Reading text -
-----

A la Carte Medicine

Dengue, that affects millions annually, may be mitigated by using Wolbachia-infected mosquitoes. This approach, along with fecal microbiota transplants for C-diff infections, underscores a shift towards microbiome-focused therapies. Future medicine may rely on synthetic biology for precise, customized treatments, challenging current regulatory frameworks.

This article was first published in The Mint. You can read the original at this link.


Dengue afflicts close to 400 million people a year. As much as one-third of the population of the world is at risk of contracting the disease. There are no vaccines for the disease and the most effective remedy seems to be to simply avoid being bitten by the Aedes aegypti mosquito.

Sometime back, a team of scientists in Australia discovered that when the Aedes mosquito is infected with the Wolbachia bacterium it is unable to carry the dengue virus. Wolbachia boosts the mosquito’s immune system and competes for nutrients like cholesterol and fatty acids that the virus needs in order to reproduce. They realised that if Wolbachia could be made to infect the mosquito population, that might offer a cure for dengue. In early 2011, the scientists tested this theory by releasing about 300,000 Wolbachia-infected mosquitoes into the wild. By May that same year, close to 90% of the mosquitoes in the locality had been infected with Wolbachia—effectively eliminating dengue in those towns—and proving that microbes can be successfully used to combat disease.

-----

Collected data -

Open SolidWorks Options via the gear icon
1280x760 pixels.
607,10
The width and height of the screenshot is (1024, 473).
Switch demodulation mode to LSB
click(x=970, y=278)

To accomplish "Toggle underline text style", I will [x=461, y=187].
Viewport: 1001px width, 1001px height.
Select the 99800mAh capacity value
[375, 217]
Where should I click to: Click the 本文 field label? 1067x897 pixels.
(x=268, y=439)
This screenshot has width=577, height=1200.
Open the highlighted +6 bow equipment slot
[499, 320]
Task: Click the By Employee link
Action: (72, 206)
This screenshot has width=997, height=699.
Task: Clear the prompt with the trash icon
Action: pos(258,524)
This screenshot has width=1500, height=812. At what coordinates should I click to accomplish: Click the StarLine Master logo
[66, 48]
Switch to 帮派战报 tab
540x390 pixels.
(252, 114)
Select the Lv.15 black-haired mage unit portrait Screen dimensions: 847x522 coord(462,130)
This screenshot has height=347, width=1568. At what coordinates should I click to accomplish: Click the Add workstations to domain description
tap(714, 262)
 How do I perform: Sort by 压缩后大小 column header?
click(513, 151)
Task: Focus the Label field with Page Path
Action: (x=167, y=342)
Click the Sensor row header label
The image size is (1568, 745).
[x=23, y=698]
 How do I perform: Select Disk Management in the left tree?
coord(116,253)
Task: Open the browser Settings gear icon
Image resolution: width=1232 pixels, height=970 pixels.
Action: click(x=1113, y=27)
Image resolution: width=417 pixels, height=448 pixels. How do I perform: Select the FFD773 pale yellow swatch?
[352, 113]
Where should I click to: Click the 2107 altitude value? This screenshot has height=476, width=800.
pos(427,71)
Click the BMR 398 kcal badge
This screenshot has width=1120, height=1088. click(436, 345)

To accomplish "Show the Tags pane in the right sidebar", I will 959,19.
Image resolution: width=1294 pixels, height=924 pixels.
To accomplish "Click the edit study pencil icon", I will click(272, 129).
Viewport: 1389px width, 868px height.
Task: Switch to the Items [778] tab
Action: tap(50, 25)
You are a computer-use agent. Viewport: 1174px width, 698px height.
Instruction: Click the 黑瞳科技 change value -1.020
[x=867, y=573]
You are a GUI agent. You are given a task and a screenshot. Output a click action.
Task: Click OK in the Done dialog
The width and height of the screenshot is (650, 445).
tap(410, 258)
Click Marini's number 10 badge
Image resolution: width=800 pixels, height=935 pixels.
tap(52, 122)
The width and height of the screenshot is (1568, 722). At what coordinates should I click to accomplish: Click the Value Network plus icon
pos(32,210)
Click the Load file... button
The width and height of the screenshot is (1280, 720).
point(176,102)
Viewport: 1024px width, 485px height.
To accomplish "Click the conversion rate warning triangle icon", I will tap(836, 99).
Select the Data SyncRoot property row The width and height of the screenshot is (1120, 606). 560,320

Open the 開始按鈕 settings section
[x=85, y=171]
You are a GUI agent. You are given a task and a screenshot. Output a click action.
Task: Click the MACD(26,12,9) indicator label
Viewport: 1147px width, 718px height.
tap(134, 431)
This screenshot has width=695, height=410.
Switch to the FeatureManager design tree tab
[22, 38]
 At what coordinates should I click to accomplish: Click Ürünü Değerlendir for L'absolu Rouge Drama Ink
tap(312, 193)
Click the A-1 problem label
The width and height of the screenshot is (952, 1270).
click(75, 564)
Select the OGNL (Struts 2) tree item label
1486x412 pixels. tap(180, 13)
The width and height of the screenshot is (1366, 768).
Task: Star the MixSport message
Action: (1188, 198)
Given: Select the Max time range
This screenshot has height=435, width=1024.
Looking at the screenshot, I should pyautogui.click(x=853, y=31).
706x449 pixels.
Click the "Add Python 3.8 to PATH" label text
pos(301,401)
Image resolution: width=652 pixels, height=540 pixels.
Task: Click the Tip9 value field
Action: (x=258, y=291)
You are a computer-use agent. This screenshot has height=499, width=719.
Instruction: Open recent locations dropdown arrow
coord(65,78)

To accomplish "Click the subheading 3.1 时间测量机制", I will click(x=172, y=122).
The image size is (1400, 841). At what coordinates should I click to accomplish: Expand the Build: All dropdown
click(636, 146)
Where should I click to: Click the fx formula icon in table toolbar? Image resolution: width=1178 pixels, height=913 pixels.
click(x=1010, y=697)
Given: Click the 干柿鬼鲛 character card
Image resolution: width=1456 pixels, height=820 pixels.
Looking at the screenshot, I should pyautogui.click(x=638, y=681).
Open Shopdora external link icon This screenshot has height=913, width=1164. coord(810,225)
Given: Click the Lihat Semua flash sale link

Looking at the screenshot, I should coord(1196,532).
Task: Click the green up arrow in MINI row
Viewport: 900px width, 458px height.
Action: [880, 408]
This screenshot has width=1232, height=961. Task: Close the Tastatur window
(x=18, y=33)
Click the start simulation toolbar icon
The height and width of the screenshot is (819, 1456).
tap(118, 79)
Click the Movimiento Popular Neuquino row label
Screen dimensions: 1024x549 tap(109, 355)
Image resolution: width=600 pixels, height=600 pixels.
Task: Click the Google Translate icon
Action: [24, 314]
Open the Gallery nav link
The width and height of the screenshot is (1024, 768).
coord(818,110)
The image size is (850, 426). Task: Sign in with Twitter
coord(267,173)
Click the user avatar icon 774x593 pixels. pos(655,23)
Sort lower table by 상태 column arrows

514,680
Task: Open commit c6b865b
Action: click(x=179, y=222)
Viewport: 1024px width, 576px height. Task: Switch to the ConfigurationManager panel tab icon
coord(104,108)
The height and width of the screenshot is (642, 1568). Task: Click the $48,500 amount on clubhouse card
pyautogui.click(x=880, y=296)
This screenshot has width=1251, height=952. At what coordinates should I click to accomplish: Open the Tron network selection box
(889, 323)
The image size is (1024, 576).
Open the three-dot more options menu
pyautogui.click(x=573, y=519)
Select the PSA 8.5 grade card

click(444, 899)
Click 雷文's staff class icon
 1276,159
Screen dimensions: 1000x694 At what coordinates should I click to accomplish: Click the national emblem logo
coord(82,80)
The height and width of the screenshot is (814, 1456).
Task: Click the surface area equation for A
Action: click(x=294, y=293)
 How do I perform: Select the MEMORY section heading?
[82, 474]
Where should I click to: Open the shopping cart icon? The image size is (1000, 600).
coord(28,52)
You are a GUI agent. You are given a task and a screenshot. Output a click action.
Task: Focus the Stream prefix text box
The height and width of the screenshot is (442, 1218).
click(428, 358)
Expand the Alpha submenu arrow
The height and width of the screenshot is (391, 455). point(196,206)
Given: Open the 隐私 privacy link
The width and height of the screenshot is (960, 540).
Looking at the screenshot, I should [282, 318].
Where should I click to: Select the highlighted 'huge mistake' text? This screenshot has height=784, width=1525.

-----

Assigned task 1 - In the dengue article, how many Wolbachia-infected mosquitoes were released into the wild in early 2011?
Assigned task 2 - Continue the article on microbe-based medicine from where it stops.

Result 1 - About 300,000.

Result 2 -
Medical treatment has always been mathematical—identifying deficiencies that cause our illnesses and replacing them with whatever it was that was missing—or identifying the alien pathogens in our bodies and using drugs to kill or eliminate them. It is only quite recently that we’ve come to realise that our bodies aren’t simple machines that can be fixed with the addition of a spare part or the removal of a defect. They are actually complex ecosystems that include the many millions of microbial organisms that live in symbiotic coexistence within our bodies.

This is the microbiome, a dynamic community of living organisms that makes us who we are, shaping our health, our mental functions and even our personality. It is a delicate yet remarkably resilient system that can collapse from something as innocuous as a change in diet but at the same time can defend the body from something as drastic as the introduction of a parasite. Antibiotics that are targeted at specific disease-inducing microbes often end up destroying large swathes of useful microbes as well. If used too often, they can have long-term consequences on the health of our microbiome.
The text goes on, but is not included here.